Marginal note:Lands constituting penitentiary

 In any proceedings before a court in Canada in which a question arises concerning the location or description of lands alleged to constitute a penitentiary, a certificate purporting to be signed by the Commissioner, setting out the location or description of those lands as constituting a penitentiary, is admissible in evidence and, in the absence of any evidence to the contrary, is proof that the lands as located or described in the certificate constitute a penitentiary.

Marginal note:Lawful custody

 For greater certainty, a person who is an inmate by virtue of subparagraph (b)(ii) of the definition “inmate” in section 2 shall be deemed to be in the lawful custody of the Service.

Marginal note:Peace officer status

 The Commissioner may in writing designate any staff member, either by name or by class, to be a peace officer, and a staff member so designated has all the powers, authority, protection and privileges that a peace officer has by law in respect of

  • (a) an offender subject to a warrant or to an order for long-term supervision; and

  • (b) any person, while the person is in a penitentiary.

  • 1992, c. 20, s. 10
  • 1995, c. 42, s. 3
  • 1997, c. 17, s. 14

Reception of Inmates

Marginal note:General

 A person who is sentenced, committed or transferred to penitentiary may be received into any penitentiary, and any designation of a particular penitentiary in the warrant of committal is of no force or effect.
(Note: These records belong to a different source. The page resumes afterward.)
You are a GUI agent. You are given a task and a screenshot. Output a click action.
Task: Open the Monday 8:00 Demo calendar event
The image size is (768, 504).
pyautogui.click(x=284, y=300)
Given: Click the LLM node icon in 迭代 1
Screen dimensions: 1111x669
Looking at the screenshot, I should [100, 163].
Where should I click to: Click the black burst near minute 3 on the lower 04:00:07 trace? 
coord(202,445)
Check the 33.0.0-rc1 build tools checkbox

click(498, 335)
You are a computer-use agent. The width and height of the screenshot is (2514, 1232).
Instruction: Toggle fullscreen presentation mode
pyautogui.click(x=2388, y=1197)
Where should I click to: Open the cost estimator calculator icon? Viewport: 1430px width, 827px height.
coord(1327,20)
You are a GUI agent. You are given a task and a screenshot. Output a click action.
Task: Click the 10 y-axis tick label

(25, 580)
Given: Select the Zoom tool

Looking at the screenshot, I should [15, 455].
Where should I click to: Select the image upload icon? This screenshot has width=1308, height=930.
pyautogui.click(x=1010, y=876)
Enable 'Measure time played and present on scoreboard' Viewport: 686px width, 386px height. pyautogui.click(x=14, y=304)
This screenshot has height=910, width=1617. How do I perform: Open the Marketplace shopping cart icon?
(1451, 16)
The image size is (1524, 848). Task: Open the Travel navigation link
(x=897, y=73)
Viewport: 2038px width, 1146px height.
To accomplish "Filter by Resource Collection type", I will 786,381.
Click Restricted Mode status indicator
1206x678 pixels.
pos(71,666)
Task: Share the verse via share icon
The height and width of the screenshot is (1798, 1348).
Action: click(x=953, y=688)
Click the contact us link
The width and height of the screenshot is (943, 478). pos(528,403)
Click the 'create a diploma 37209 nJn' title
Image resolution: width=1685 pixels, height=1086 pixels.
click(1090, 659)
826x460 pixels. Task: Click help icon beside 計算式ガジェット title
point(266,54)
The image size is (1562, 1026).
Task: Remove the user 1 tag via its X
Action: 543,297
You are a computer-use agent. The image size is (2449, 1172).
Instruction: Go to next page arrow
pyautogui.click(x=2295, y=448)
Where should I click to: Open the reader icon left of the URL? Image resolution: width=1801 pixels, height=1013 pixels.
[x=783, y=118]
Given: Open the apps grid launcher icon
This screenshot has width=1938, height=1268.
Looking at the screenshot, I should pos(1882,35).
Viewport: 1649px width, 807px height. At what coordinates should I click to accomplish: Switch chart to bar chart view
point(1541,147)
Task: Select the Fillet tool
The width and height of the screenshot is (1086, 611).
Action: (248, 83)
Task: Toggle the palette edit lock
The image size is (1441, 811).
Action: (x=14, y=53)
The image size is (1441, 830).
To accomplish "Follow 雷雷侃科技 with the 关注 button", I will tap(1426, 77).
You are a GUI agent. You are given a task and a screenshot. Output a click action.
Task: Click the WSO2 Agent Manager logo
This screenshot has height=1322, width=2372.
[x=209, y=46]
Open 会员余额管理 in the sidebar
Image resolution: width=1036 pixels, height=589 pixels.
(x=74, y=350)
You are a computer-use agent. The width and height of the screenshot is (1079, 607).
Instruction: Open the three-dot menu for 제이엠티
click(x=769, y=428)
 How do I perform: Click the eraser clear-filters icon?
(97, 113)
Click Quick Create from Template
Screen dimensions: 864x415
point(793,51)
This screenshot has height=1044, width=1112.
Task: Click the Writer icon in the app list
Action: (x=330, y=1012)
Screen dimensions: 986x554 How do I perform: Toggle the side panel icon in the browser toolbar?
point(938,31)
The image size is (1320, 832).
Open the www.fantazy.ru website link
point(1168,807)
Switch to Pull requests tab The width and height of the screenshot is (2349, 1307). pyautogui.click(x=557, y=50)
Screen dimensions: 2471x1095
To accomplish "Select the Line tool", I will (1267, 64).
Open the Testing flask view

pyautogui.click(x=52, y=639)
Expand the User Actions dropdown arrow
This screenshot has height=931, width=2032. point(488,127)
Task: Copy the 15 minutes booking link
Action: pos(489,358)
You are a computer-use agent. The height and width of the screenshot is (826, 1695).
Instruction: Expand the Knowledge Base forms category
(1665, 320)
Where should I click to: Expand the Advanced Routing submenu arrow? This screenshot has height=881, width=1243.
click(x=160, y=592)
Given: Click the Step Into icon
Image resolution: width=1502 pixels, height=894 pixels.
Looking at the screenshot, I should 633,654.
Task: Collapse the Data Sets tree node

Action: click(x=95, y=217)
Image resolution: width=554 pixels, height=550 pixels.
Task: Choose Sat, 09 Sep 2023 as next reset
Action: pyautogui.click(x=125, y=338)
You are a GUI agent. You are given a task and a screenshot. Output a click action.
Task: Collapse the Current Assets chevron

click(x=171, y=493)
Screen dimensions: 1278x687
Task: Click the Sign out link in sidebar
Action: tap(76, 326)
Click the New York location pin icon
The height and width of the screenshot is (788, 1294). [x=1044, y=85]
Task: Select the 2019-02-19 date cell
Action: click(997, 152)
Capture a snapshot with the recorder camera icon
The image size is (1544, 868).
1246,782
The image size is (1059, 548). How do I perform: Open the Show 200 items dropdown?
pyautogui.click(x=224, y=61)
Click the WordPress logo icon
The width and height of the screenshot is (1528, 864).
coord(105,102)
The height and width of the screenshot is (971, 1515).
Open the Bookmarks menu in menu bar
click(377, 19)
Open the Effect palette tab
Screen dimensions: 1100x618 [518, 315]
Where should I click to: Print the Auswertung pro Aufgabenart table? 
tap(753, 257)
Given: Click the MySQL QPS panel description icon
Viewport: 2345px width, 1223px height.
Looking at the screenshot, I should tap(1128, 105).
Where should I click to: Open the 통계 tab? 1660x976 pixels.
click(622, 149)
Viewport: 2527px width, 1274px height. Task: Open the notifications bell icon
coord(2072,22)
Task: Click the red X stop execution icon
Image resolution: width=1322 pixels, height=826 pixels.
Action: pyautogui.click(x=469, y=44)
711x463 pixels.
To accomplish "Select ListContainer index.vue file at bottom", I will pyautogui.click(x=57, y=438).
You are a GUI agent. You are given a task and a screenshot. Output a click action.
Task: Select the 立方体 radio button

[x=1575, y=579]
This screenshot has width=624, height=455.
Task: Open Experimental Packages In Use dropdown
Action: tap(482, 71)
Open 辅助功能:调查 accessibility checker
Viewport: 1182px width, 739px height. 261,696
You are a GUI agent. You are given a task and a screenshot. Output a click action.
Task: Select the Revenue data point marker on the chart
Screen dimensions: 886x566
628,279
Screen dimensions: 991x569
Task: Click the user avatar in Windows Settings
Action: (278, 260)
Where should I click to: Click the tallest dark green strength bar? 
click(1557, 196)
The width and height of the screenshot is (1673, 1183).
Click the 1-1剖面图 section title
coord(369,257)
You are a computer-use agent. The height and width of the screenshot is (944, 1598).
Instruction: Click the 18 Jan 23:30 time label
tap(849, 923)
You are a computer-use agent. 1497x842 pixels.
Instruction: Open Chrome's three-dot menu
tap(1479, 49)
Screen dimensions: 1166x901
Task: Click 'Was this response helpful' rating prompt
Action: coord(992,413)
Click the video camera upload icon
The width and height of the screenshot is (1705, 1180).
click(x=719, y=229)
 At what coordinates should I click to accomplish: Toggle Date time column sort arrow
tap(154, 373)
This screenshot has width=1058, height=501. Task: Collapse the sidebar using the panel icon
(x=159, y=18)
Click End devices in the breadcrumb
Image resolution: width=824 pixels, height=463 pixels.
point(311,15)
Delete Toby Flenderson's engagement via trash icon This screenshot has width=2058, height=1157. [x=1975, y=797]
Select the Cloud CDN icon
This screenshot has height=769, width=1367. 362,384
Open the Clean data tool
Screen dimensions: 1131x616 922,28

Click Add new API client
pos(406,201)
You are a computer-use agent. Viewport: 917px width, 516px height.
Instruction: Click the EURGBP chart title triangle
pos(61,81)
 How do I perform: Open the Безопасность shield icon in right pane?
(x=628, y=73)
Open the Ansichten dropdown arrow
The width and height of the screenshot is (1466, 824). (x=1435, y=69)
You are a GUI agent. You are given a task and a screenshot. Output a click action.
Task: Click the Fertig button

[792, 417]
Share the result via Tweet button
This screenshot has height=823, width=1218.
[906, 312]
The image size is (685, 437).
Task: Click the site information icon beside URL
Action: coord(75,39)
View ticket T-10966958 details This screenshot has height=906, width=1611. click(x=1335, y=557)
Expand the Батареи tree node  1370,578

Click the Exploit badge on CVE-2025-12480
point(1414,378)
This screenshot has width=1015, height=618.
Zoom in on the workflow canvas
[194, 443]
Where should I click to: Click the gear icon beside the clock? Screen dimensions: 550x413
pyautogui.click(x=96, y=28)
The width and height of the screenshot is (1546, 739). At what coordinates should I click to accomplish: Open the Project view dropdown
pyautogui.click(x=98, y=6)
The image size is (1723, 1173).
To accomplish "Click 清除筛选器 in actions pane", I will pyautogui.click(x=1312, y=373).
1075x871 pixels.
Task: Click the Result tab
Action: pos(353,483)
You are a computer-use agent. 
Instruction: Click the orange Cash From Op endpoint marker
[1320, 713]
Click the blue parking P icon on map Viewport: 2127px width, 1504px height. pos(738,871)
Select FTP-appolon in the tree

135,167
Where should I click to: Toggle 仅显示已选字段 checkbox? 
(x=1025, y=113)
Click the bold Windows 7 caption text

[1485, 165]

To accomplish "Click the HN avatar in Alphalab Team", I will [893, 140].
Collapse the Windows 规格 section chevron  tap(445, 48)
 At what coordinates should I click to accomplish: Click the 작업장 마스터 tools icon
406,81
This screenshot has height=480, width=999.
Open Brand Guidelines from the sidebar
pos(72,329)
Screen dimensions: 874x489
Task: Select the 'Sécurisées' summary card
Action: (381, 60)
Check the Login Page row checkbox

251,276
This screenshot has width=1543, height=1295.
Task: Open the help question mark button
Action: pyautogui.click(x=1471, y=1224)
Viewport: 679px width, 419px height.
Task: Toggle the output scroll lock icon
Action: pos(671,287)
Marginal note:Recommitment to custody

 Where a person who is sentenced, committed or transferred to penitentiary is at large without lawful authority before the expiration of the sentence according to law and where no alternative means of arrest are available, the institutional head may, by warrant, authorize the apprehension and recommitment of the person to custody in a penitentiary.

  • 1995, c. 42, s. 4

Marginal note:Fifteen day delay

 In order to better enable a person who has been sentenced to penitentiary or who is required by law to be transferred to penitentiary to file an appeal or attend to personal affairs, such a person shall not be received in penitentiary until the expiration of fifteen days after the day on which the person was sentenced, unless the person agrees to be transferred to a penitentiary before the expiration of those fifteen days.